I disagree with asiaprop on only one point: that it's never a good idea to add to losers. There are scenarios where it makes sense. Chan was just talking about this on his blog, actually... his principal of latest information. http://epchan.blogspot.com/ If you're trading a mean reversion strategy, then you might find yourself adding to a losing position. But that's still night and day away from any strategy that adds to a loss "just because" you lost. That's a martingale, period.
FYI: Martingale is a simplistic form of a mean reversion strategy per comparing these wikipedia definitions: http://en.wikipedia.org/wiki/Martingale_(betting_system) http://en.wikipedia.org/wiki/Mean_reversion_(finance) As you know, mean reversion means you're expecting the results to eventually somewhere near to the average. That's all martingale does. My belief about what makes martingale truly a martingale rather than just a mean reversion system is that you always add to losers without limit. That's why you run the risk of wiping out your account. In any mean reversion system, it makes total sense that the further price gets from the average the more likely it will snap back and more reason to add to a position. In fact, my research shows that prices revert to at least 50% of any advance or decline always. The main problem with martingale is that sometimes in a big move it can take weeks or months to get back to 50% so if you add blindly, those big moves can wipe you out. I personally use adding to losers it ike you say for mean reversion but other ways also by using loss limits and filters based on trend, countertrend, chop, channel, etc. That's because in an uptrend the prices tend to avoid returning to the mean until near the end of the trend--bad time for simply adding to losers. However, during trends prices consistently return to 60% or 70% of each advance.

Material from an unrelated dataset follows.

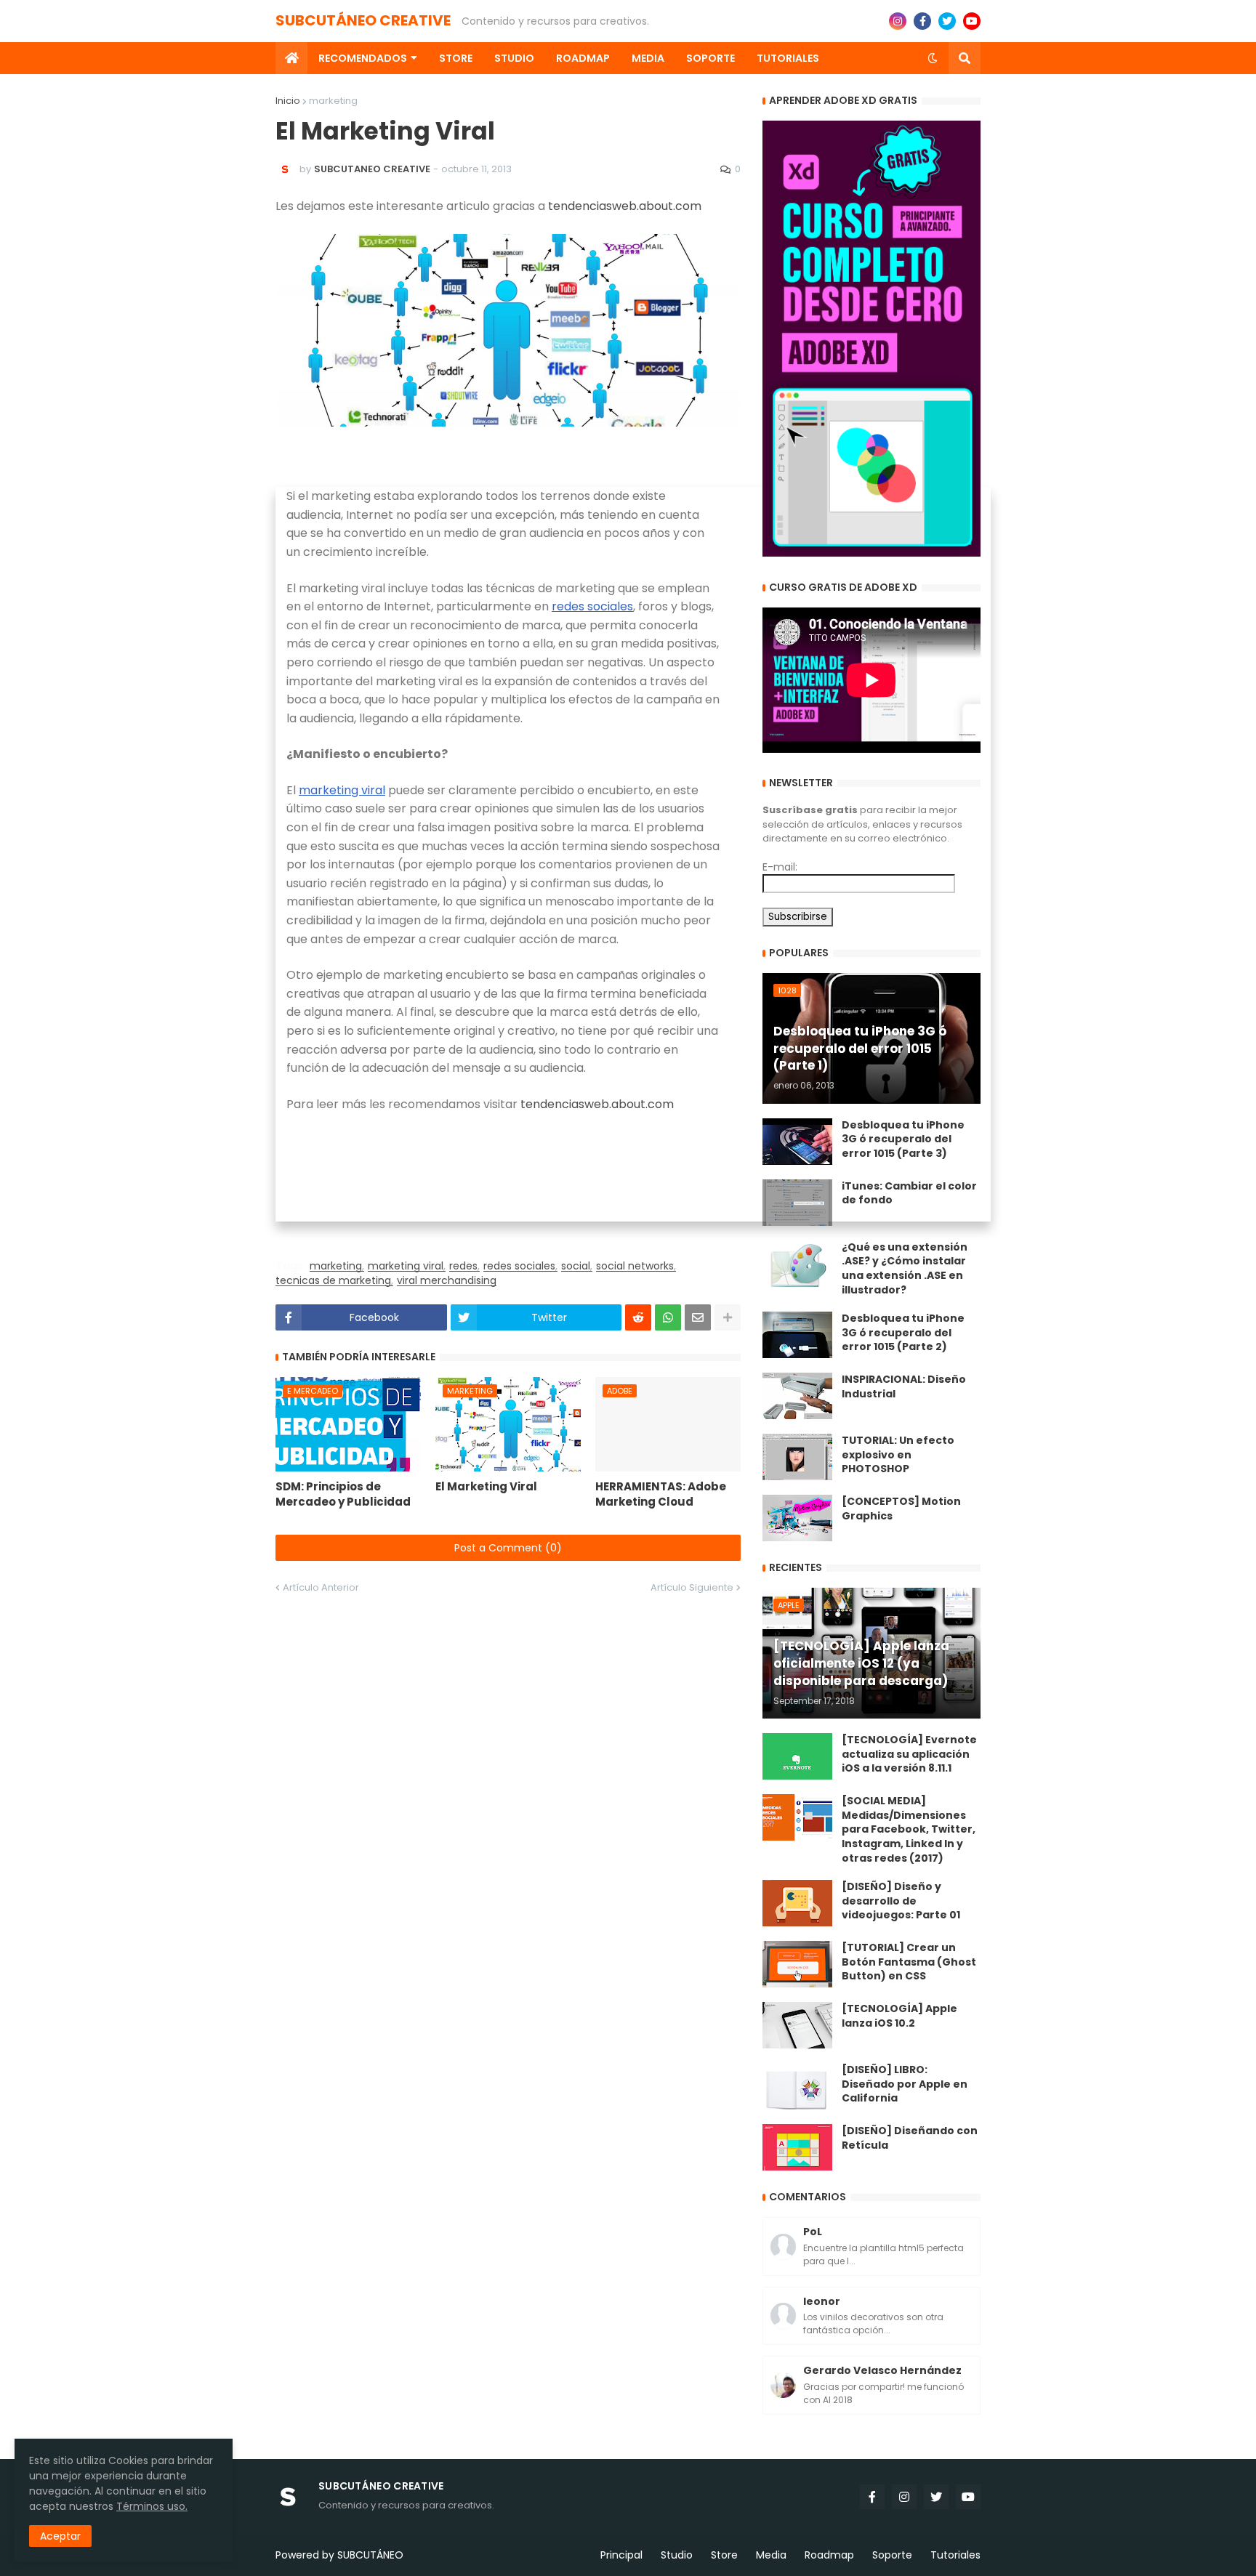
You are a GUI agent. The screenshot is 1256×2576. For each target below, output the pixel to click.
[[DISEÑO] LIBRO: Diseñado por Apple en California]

Since my strategy measures each advance and retracement, then, in reality it's looking at a form of support and resistance in the mean reversion. When the market is in channel mode, it usually retraces 80% or more of each advance or decline. So you play adding to losers differently. In fact, you could almost measure what market "condition" you're in by how bar prices retrace %-wise before reaching new highs and lows. My experience generally says that a trend, for example, is totally over when it fully retraces 50% from the beginning and that often leads to a "chop" market condition for a while. You're right. Adding to losers as a strategy all by itself, is dumb no matter how you slice it or what you call it. But in combination with mean reversion, loss limits, support/resistance, retracements, money management, risk managements, asset allocation, multi strategy per symbol, (the list goes on)... Then it's just another element in a big puzzle. Wayne
so true. It takes a while to realize it is all about Risk-Adjusted Reward. You can make 100% a month on leveraged instruments. All you have to do is be able to deal with 100% drawdowns several times a month
This is not true. I have watched MANY systems of others crash precisely when a large move happens, precisely on this assumption. Unleveraged stock trading, maybe. Leveraged trading, your assumption is only true until it blows up. The market does NOT revert 50%. Leveraged trading cannot afford to wait 9 months. The normal market is fine, but every year or two, it blows your strategy out of the water (leveraged trading).
fyi, I did not find much value in Chan's book and I know for a fact he has never made a single cent trading, bouncing from one job to another. Just so you know on what source you rely...I can recommend Perry Kaufman if you are looking for some sort of strategy setup. You wont find any strategies that work in there (where do you, its your own work to do) but its a solid writeup of strategy building and TA.